1. Standing professions
A study by Blazek and Amsler (Compression hosiery for occupational leg symptoms and leg volume: a randomized crossover trial in a cohort or hairdressers, May 2013) showed that 80% of hairdressers suffer from heavy, swollen or tired legs. The consequence of this is that they suffer from insomnia, the feeling that they have unattractive legs and depression. The research confirms that people with standing occupations and a normal vein system suffer from painful, tired and swollen legs in their legs and that wearing support stockings significantly alleviates these symptoms.
In health care, long-term standing work occurs among others for surgeons, nurses and lab technicians. In the hospitality industry this occurs with both kitchen and service staff. In the retail trade with the cashier, shop assistant or employee, warehouse employee and cleaning staff. The police, hairdressers and train conductors are also occupational groups where long-term standing is a habit.

2. Travelers
Air travelers have an increased risk of deep vein thrombosis (DVT). According to various studies, the risk of thrombosis is considerably increased by long flights.
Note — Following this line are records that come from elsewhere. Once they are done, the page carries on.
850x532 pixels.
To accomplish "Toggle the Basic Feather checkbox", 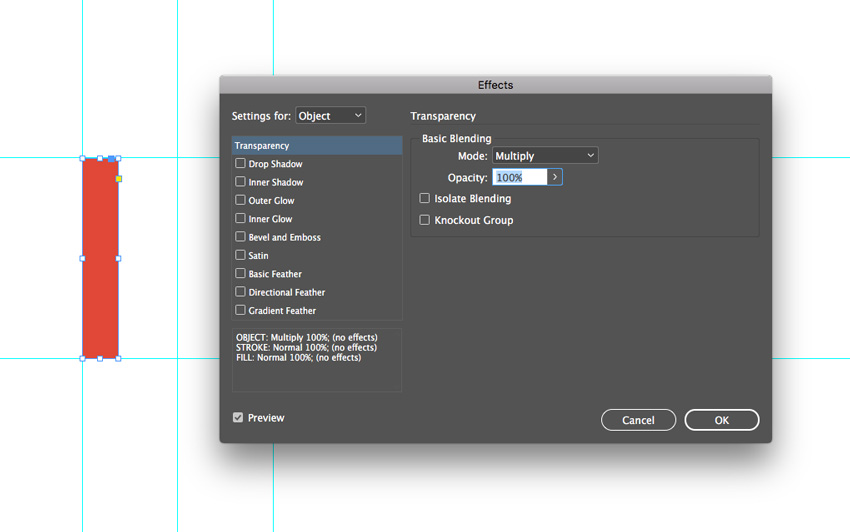I will click(x=240, y=273).

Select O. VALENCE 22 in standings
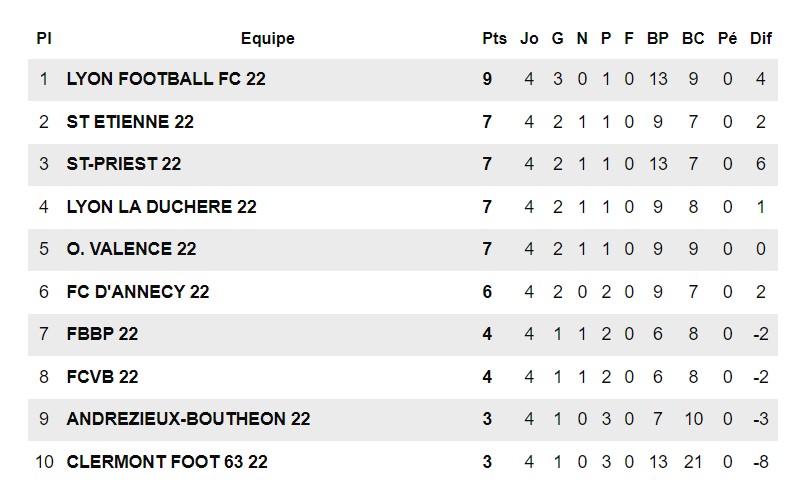coord(131,249)
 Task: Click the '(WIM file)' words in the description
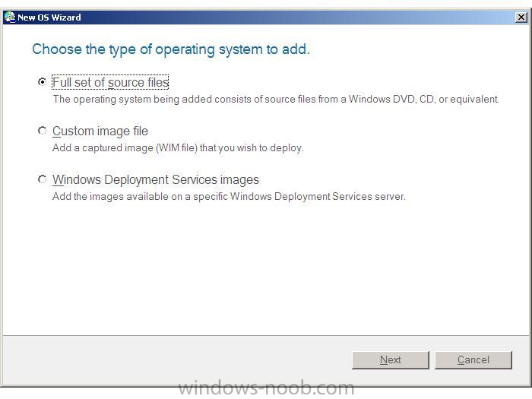pyautogui.click(x=177, y=148)
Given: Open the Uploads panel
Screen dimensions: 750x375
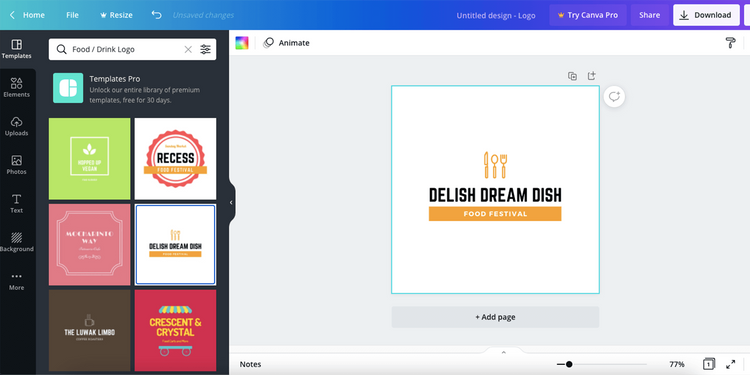Looking at the screenshot, I should [x=17, y=126].
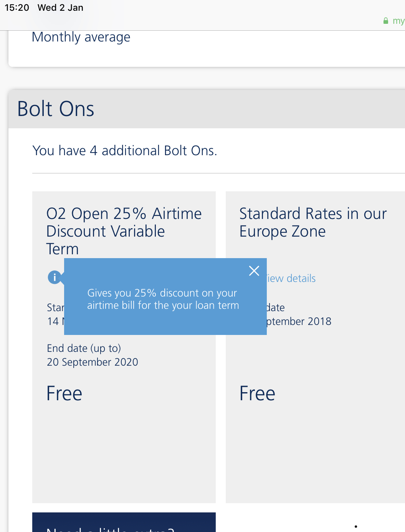Click the end date 20 September 2020 text
The height and width of the screenshot is (532, 405).
[92, 362]
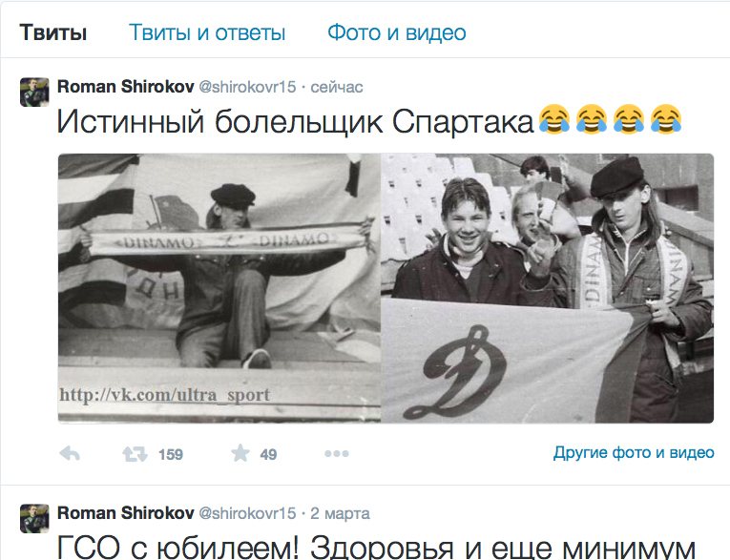The image size is (730, 560).
Task: Click Roman Shirokov's avatar on the first tweet
Action: [x=34, y=93]
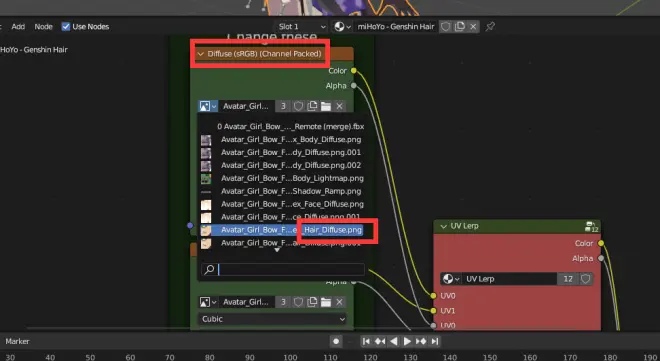This screenshot has width=660, height=361.
Task: Toggle fake user on upper Avatar_Girl image
Action: [298, 106]
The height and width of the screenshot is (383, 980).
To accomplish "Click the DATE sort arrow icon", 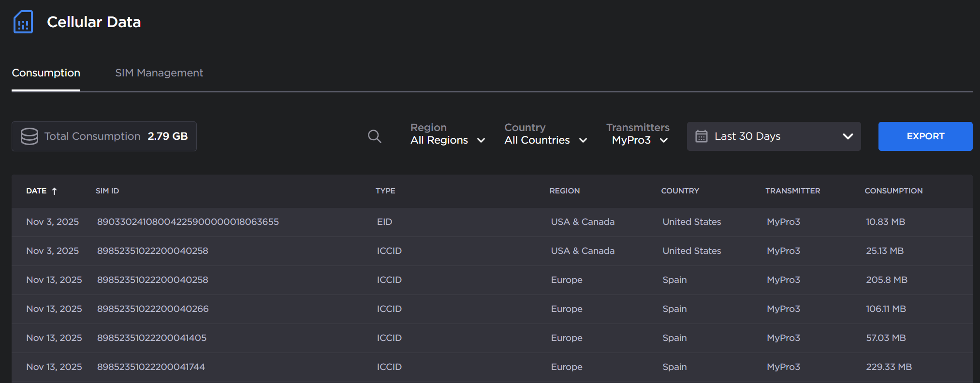I will coord(55,191).
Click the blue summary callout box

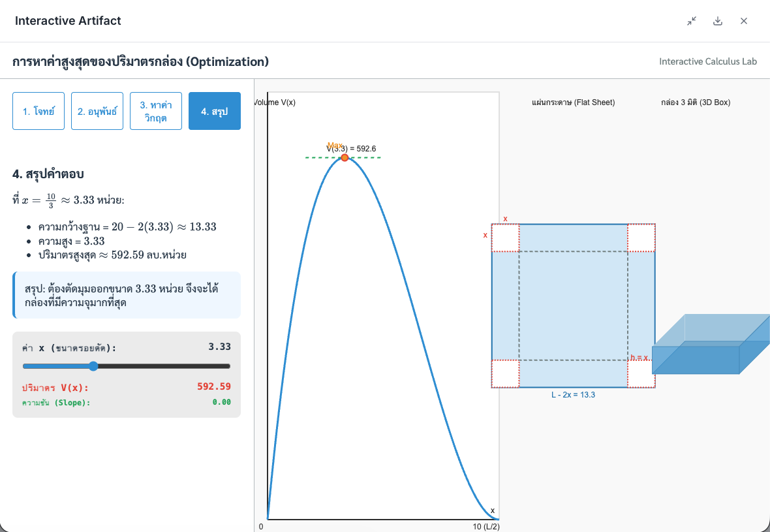coord(127,295)
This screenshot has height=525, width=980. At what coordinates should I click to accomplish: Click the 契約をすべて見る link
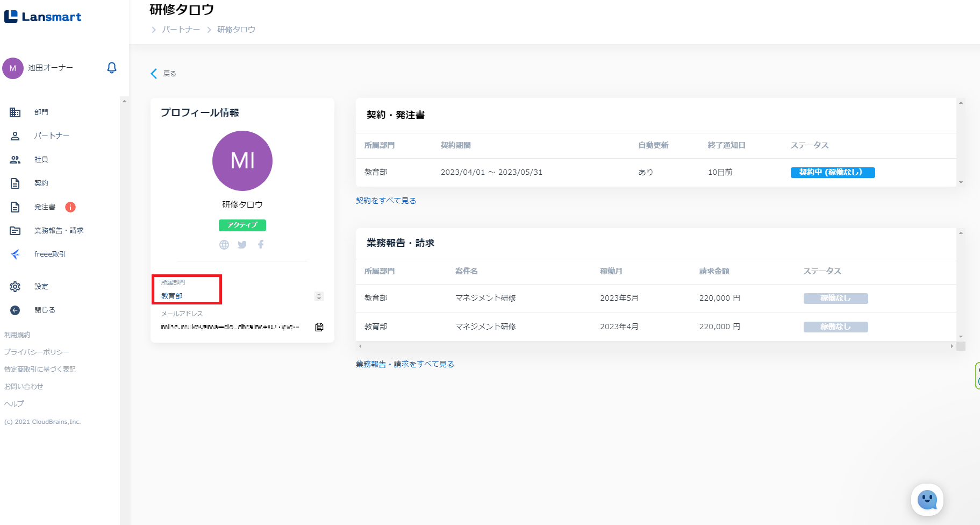pos(385,201)
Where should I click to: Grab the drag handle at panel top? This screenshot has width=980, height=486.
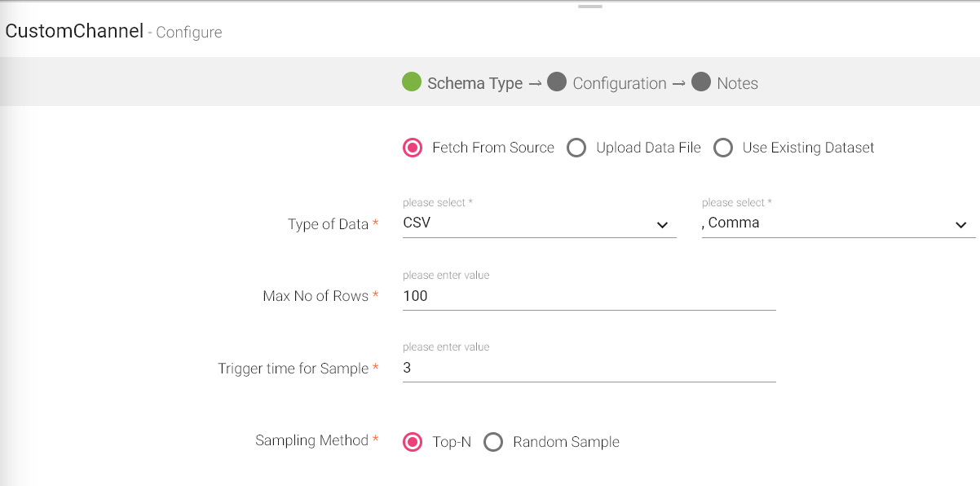(x=589, y=7)
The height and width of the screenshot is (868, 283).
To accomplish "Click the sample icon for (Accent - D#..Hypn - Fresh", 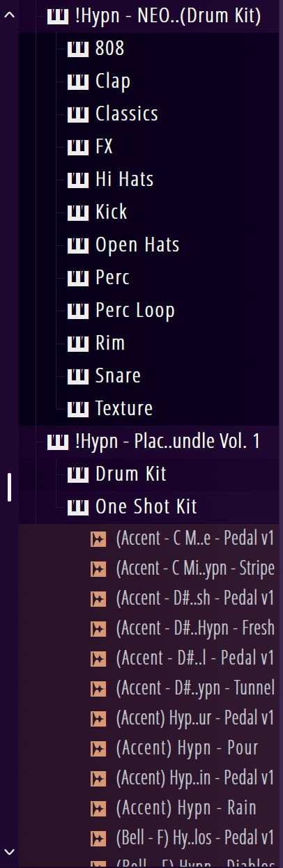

If you fly for more than 4 hours, you run an increased risk of contracting a traveler's thrombosis. Not only flying, but also several hours of traveling by bus, train or car increases this risk.
A study by Clarke and Hopewell (Compression stockings for preventing deep vein thrombosis in airline passengers, 3 APR 2007) shows that wearing support stockings results in a very large reduction in symptoms of DVT among aircraft passengers who had worn support stockings than those who had support stockings did not wear support stockings. The passengers who wore these stockings also had fewer problems with sore and swollen legs (edema) than those who did not wear support stockings.
These conclusions are based on a study with more than 2800 people, half of whom were wearing support stockings and the other half not, on a journey of at least 7 hours. It was striking that there was a large difference in the number of symptoms of DVT between the 2 groups, equivalent to a reduction in the risk from dozens per thousand passengers to 2 or 3 per thousand. This proves that it is worth buying support stockings, all for the right price.

3. Athletes
For athletes, support stockings have shown that they improve performance through increased blood circulation. They reduce muscle fatigue and potential muscle damage.

  • More energy
  • Better endurance
  • Better performance
  • Better circulation
  • Optimization of oxygen supply in the muscles
  • Stabilization of the tendons
  • Better loop coordination
  • Less or no muscle pain

4. Pregnant women
During pregnancy, the blood vessels in the legs have to cope with various reasons:

  • The hormones make the blood vessels softer, which makes it easier for varicose veins to develop.
  • The growing uterus (with baby) increases the pressure on the veins in the pelvis, which impedes blood drainage from the legs and thus increases the pressure (stowage) in the leg veins during pregnancy.
  • There is more circulating blood in the veins which also increases the pressure on the leg veins.